1. Allein das Verbringen von Zahlungsmitteln aus oder in die Bundesrepublik Deutschland ist auch in erheblicher Höhe - abgesehen von steuerrechtlich erheblichen Sachverhalten - weder verboten noch bußgeldbewehrt. Die sich aus § 12a Abs. 2 Satz 1 FVG (bzw. seit 21.12.2001: § 12 a Abs. 1 Satz 1 ZollVG) ergebende Anzeigepflicht von Beträgen über 15.000 Euro (bzw. bis 31.12.2001 DM 30.000) setzt erst bei Aufforderung durch einen Zollbediensteten oder eines Mitgliedes des Bundesgrenzschutzes ein.

2. Für das insoweit maßgebliche Tatbestandsmerkmal des "auf Verlangens" reicht eine allgemeine und nicht substantiierte Aufforderung" nicht aus, erforderlich aber auch ausreichend ist vielmehr, dass diese die Tatbestandsmerkmale "mitgeführtes Bargeld oder gleichgestellte Zahlungsmittel über 15.000 Euro (bzw. bis 31.12.2001: DM 30.000)" enthält und vom Zollbeamten wahrnehmbar zum Ausdruck gebracht wird.

3. a. An einem vorsätzlichen Verstoß gegen die Anzeigepflicht kann es fehlen, wenn der Angesprochene eine an ihn herangetragene Aufforderung aufgrund akustischer oder sprachlicher Defizite überhaupt nicht aufnehmen kann und infolgedessen der Anzeigepflicht nicht nachkommt.

b. Versteht der Betroffene dagegen diese Aufforderung akustisch und sprachlich zutreffend, wertet er jedoch diese falsch, kommt ein Verbotsirrtum in Betracht, der den Vorsatz nur entfallen lässt, wenn er unvermeidbar ist.

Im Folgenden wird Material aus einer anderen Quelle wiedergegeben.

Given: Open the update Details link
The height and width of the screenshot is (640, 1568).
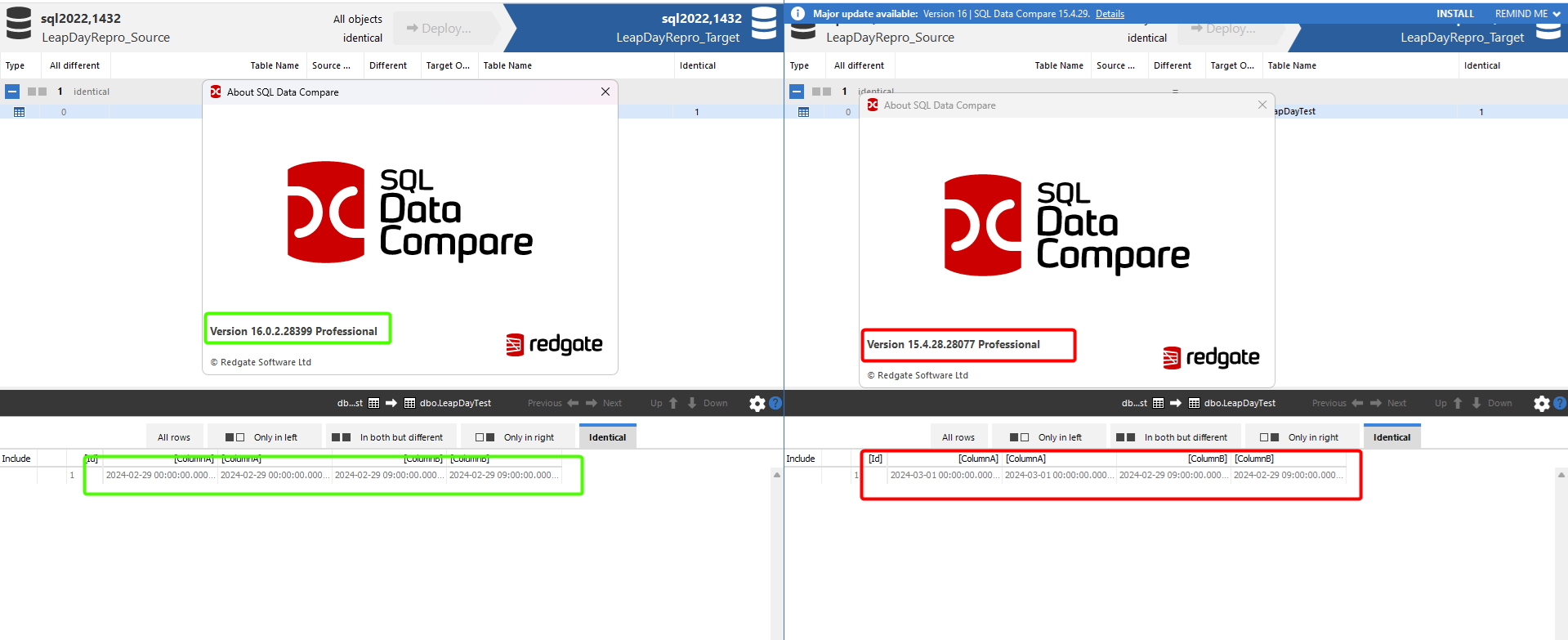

c. In diesem Fall ist dem Angesprochenen durch Nachfrage bei dem anwesenden Zollbeamten aber eine nähere Abklärung des Begriffes der Zahlungsmittel und damit des Umfangs seiner Anzeigepflicht abzuverlangen. Unterlässt er dies, wird der Verbotsirrtum als vermeidbar anzusehen und Vorsatz zu bejahen sein.

4. a. Auch bei einem ausländischen Sparbuch kann es sich um ein anzeige- pflichtiges Zahlungsmittel handeln.

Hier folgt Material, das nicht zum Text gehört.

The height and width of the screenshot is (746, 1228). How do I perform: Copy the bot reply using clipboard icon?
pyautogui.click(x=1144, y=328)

b. Ob einem solchen eine derartige Qualität zukommt, richtet sich nach dem Recht, dem das in der Urkunde verbriefte Recht unterliegt.

c. Bei türkischen Sparbüchern handelte sich nur dann um anzeigepflichtige Zahlungsmittel, wenn in diesen eine für die Bank wirkende Legitimationsklausel vermerkt ist, auf deren Grundlage die Bank auch ohne Prüfung der Legitimation an den Vorleger des Sparbuchs Auszahlungen mit befreiender Wirkung leisten kann.